If you are unincorporated, those losses can be used to reduce other types of income on your personal tax return. In a corporation, those losses are trapped in the corporation and can only reduce income from within the corporation. So, if the corporation is not producing income, those expenses are not saving you any money at first. The good thing is that these losses can be  carried forward to reduce income in subsequent years.    

Decide whether you need these losses to reduce your personal taxes or if you're better off incorporating now and utilizing these losses in future years when your startup starts to earn income.    


One of the driving factors of incorporation are tax savings. Corporations in Canada pay a much lower tax rate than individuals would (in many cases).

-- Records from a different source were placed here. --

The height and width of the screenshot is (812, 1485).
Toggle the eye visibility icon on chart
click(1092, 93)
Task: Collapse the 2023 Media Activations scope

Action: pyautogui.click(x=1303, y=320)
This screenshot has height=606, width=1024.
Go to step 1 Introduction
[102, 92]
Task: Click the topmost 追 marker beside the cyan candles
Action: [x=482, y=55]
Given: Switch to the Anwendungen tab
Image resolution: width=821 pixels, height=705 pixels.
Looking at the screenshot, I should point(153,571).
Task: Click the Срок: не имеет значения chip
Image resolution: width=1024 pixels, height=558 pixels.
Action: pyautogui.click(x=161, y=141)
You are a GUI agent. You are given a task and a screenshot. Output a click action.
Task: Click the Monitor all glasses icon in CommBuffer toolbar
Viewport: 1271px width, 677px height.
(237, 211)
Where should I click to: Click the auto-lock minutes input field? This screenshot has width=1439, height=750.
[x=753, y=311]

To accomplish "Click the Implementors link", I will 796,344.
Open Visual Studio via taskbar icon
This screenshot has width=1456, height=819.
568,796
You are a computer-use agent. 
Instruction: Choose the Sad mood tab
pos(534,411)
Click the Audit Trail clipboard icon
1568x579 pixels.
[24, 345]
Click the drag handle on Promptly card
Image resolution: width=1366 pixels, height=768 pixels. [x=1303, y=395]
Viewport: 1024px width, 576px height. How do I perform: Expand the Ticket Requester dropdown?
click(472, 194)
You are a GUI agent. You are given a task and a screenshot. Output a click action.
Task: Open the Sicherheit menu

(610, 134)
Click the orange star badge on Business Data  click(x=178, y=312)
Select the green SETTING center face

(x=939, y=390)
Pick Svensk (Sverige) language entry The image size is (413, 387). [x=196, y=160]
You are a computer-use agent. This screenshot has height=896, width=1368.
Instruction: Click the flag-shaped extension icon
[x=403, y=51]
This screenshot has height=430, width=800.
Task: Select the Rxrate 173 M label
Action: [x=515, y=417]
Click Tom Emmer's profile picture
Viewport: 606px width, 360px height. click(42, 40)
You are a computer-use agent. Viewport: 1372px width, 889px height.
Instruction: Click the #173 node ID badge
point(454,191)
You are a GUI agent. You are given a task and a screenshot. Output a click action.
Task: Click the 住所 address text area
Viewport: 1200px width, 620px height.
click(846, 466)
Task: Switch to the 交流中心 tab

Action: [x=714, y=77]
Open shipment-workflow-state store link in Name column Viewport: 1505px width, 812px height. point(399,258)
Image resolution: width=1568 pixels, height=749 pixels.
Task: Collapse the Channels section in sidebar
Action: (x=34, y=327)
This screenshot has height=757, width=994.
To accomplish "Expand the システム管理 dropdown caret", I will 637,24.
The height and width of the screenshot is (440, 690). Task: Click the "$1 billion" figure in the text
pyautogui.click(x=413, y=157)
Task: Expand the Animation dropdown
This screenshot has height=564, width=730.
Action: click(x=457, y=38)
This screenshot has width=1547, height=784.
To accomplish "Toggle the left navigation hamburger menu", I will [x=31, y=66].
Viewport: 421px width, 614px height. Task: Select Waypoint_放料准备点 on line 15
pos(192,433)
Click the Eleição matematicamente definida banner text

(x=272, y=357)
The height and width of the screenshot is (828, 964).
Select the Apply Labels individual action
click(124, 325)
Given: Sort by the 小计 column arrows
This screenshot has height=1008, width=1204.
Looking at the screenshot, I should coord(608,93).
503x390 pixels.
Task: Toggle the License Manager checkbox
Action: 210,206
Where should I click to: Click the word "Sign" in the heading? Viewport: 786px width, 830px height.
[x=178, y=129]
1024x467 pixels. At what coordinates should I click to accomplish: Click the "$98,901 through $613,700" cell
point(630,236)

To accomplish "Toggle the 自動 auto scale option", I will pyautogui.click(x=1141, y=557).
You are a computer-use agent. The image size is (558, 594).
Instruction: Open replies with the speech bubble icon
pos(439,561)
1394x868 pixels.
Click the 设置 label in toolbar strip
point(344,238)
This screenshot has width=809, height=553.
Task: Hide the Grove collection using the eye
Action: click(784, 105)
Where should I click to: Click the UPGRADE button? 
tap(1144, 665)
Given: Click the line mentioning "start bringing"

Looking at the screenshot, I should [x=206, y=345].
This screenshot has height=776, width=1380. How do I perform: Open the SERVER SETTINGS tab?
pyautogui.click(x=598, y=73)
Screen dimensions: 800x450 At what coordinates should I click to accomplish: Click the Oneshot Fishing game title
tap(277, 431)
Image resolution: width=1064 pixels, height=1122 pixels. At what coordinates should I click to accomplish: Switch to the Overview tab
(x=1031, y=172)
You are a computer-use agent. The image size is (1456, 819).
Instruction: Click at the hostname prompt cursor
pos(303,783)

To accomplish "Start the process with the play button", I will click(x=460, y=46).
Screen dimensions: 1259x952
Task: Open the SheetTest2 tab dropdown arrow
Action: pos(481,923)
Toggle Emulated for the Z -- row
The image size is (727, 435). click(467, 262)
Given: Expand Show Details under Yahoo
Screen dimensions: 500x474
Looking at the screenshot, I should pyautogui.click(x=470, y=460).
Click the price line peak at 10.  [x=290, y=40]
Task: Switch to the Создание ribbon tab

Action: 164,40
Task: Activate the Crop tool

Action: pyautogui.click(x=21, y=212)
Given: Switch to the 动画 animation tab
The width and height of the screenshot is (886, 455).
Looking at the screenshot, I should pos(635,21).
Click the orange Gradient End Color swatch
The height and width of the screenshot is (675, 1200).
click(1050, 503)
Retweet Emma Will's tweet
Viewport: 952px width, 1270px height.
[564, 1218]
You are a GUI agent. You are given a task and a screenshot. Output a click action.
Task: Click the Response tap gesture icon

People run to incorporate for this reason alone, without understanding the exact idea behind it.     In simple terms, a corporation in Ontario is taxed at 15.5%. If your net income is $100,000, your corporation would owe tax of $15,500.  Personally, it would be much more than that, close to double.     Incorporating looks like a clear winner here.    

But wait.    

If you, personally (as shareholder of the corporation), need that money to live on, and you withdraw the funds from the corporation to live (pay bills, travel, etc.), then that money coming to you is considered income and is taxed at your personal rate (depending on how much you withdraw).  If you were to withdraw everything, the combination of taxes paid at the corporate level and at your personal level will almost equate to you earning that income personally.  But, if you were to leave/retain some or all of that money in the corporation, then the corporation is paying it's 15.5% rate and nothing more.  So, you really need to assess your cash requirements personally and compare that to the income you are/may be making in the corporation to truly understand whether it's time to incorporate for tax reasons.    

Income Splitting: 

Depending on your corporate structure and stage in life, corporations provide owners with the ability to split income with family members, which helps reduce the overall tax burden.  This strategy can get complex, but with the right advice and execution, there is money to be saved.    

This is by no means an exhaustive list. There are even more options to consider too, such as: If certain assets are involved (like intellectual property), if you are thinking of issuing stock options, taking advantage of capital gains exemptions, if you are seeking angel or venture capital funding and more.